6. No Other Employment Restrictions . Employee represents to the Company that Employee is not subject to any agreement, commitment, or policy of any third party that would prevent Employee from entering into or performing or continuing to perform the duties of Employee’s employment under this Agreement. Employee will not enter into any agreement or commitment or agree to any policy that would prevent or hinder the performance of Employee’s duties or obligations under this Agreement. Employee will not use in working for the Company and will not disclose to the Company any trade secrets or other information Employee does not have the right to use or disclose and that the Company is not free to use without liability of any kind.

7. No Payments to Governmental Officials . Employee will not knowingly pay or authorize payment of any remuneration to or on behalf of any governmental official which would constitute a violation of applicable law. The Company will neither request nor require Employee to offer to make or make a payment of any remuneration to or on behalf of any governmental official other than those required or expressly permitted by applicable law.

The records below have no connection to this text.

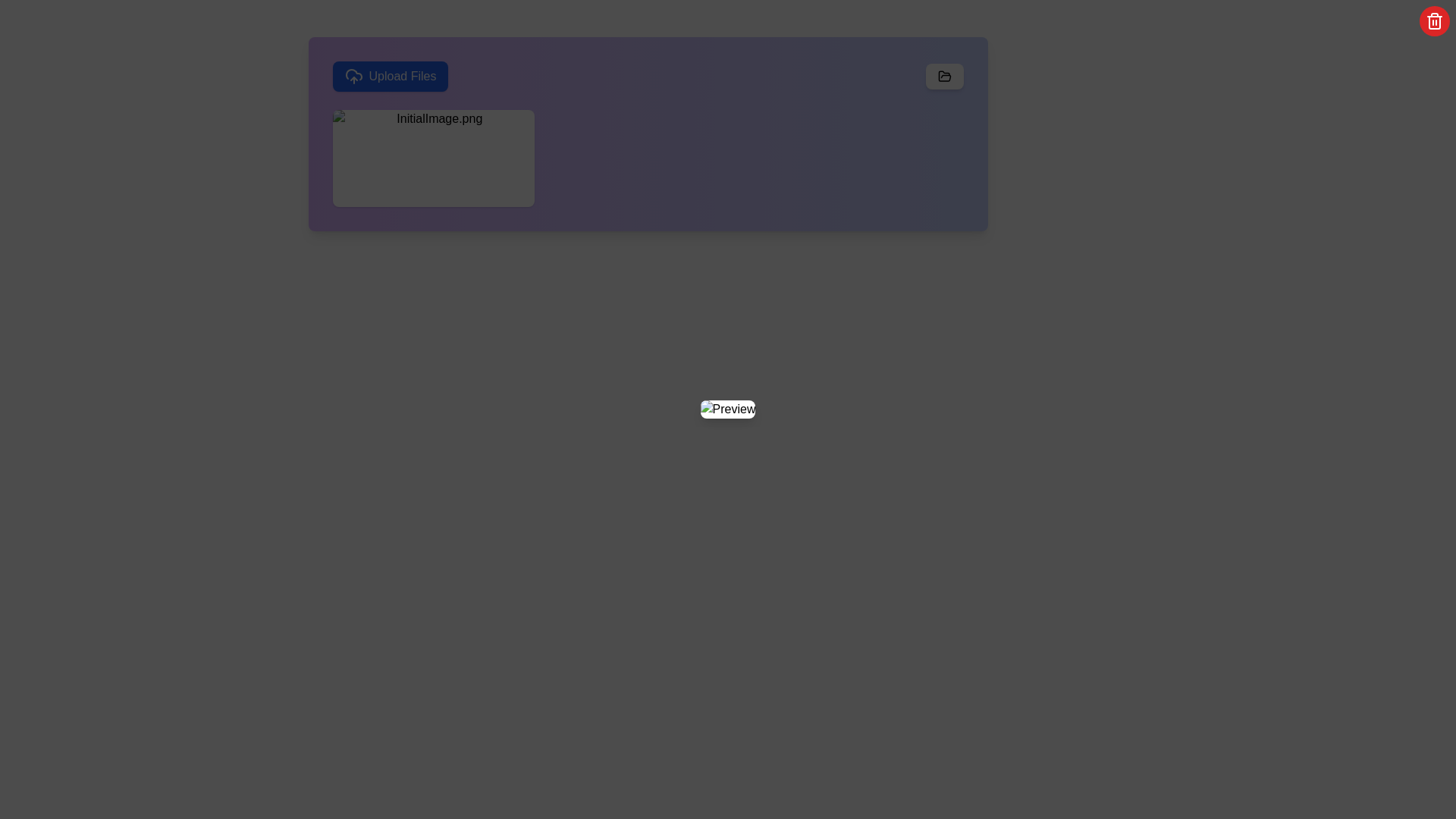  I want to click on the blue button labeled 'Upload Files', so click(390, 76).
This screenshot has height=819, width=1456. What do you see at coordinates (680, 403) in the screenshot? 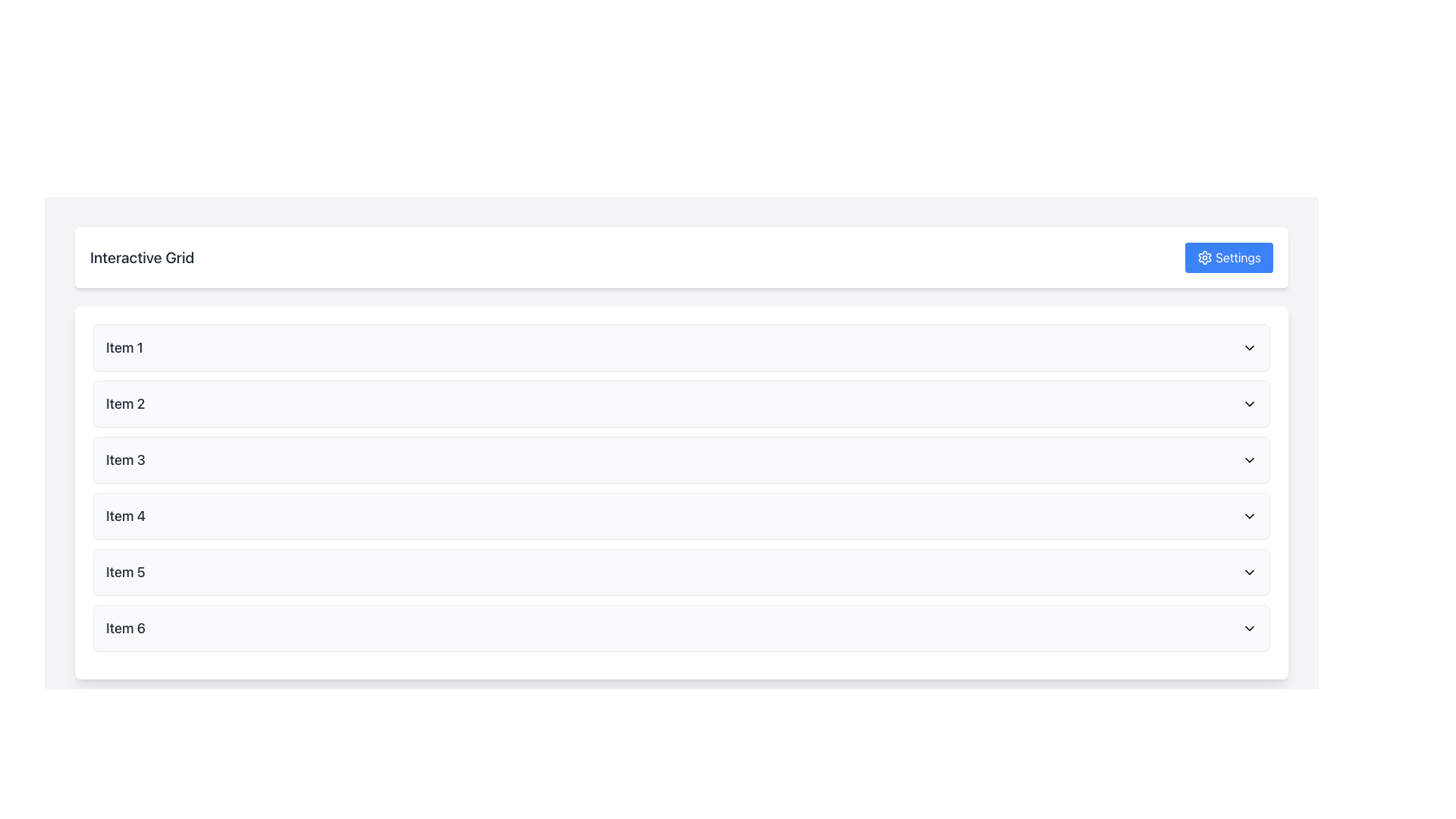
I see `the second item` at bounding box center [680, 403].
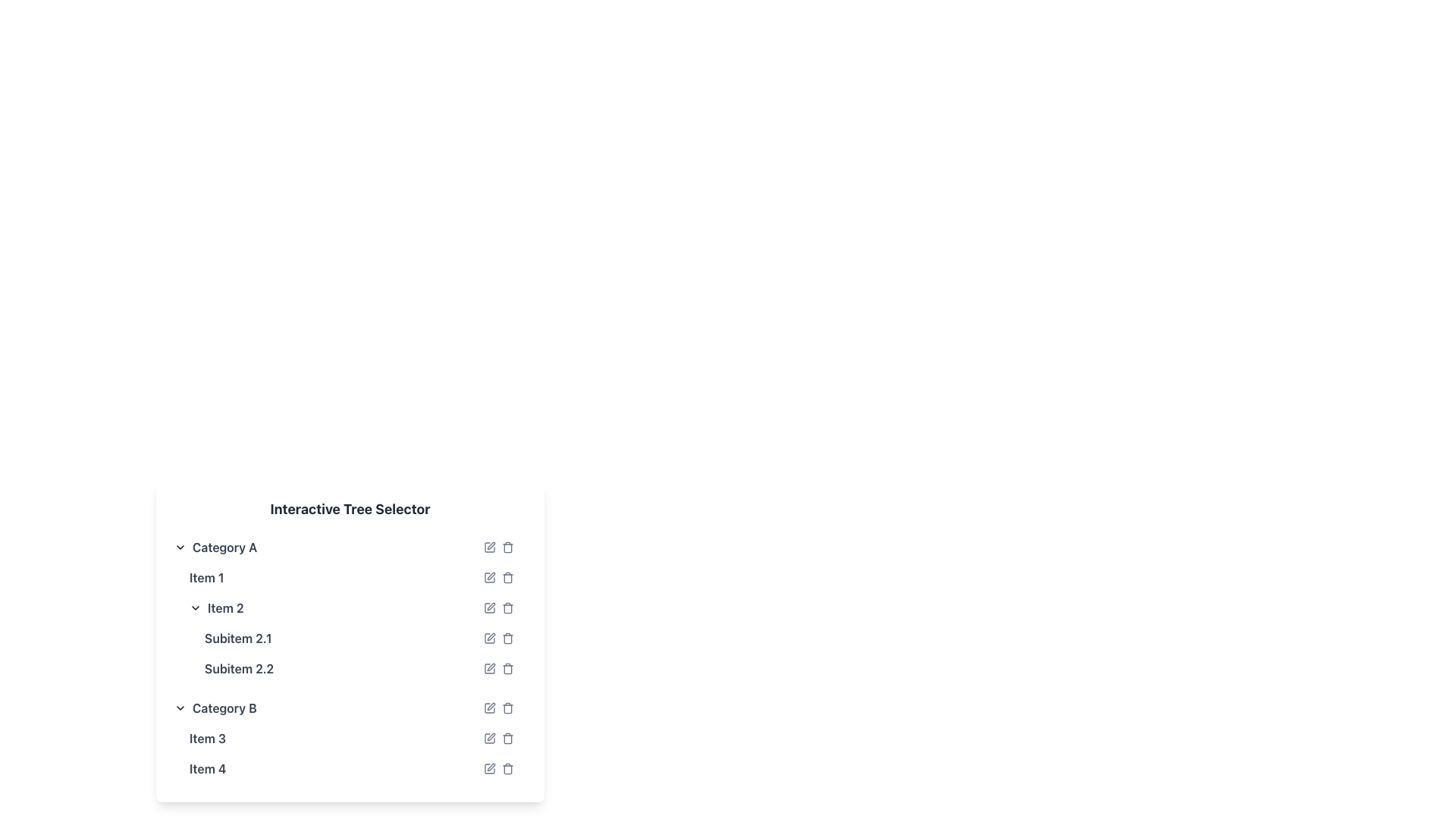  I want to click on the non-interactive text label 'Category A' in the tree structure under the header 'Interactive Tree Selector', so click(224, 547).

8. Professional Licenses . If Employee’s duties or responsibilities hereunder require Employee to maintain licenses, certifications or memberships, either now or at any time in the future, in order to perform Employee’s duties or responsibilities hereunder, or to remain in compliance with the law or the Company’s policies and procedures related to professional licensure, Employee will procure and maintain all such licenses, certifications or memberships, the costs of which, if incurred by Employee, will be reimbursed by the Company. If applicable, such licenses, certification or memberships encompassed by this Section 8 are listed in Schedule 1 .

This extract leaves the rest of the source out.